最初のほう仲良しの3人組のひとりが「今日ね、また二人に会えるのすごく楽しみだったんだー」というシーンは非常に良いです。その後友人にからかわれてしまいますが、「うそうそ、咲ちゃん好きー♥」「好きー♥」と言い合って良い雰囲気です。
あとクリスマスイヴに風邪を引いた少女のお見舞いに来たり、お見舞いされた娘が「騒がしい……けどその声がすごく気持ちいいです」と言ったり、自分の事を「『ノンノン』って呼んでね♥」と言われ抵抗のあるリリィ(百合子)が親友(のりこ)が陰口を言われているのをみて「ノンノーン!」と人前で大声で呼んだり、入院して登校できない少女が幽体離脱して会いにきたり、体育祭で2人3脚をやったり、長傘を持ってきているクラスメートと一緒に帰ろうと誘ったり、保健室で休んでいた友人を待っていた……と見せかけて実は放課後まで寝ていた少女とか、背の高いのを気にしていた少女のことを庇う双子娘とか、いろいろ百合的に楽しめるエピソードがあります。
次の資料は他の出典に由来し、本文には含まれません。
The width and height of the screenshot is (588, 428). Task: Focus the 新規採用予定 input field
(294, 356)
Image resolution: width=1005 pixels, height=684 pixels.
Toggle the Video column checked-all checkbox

巻頭を務めた「EG」や昔の「セーラームーン」同人やらで、この作者さんには正直百合は全然期待してなかったんですがイラスト集「ヘブンズゲイト」などを見ると最近は角が取れてきたというか、少なくとも昔のように「男なんて……○○!」とか男の悪口を言いつつ、実際は男のことしか頭になさそうな女は出てこないので好感が持てます。

来月「ヘブンズゲイト」の「PINK」と「BLUE」という本が出るそうですがこれはどういう本なんでしょうね?ちなみに以前発売された「ヘブンズゲイト」という本は百合というほど女の子の関係を描いた話は入っていませんが、女の子のほのぼの話がたくさんあります(ヘテロなのもありますが)。

あと4月26日にドラマCDも発売されるようですね。公式にも情報がありますが、ほあーの人と神田朱未の「ウルマニ」コンビが出演するそうなのでこちらも要チェック。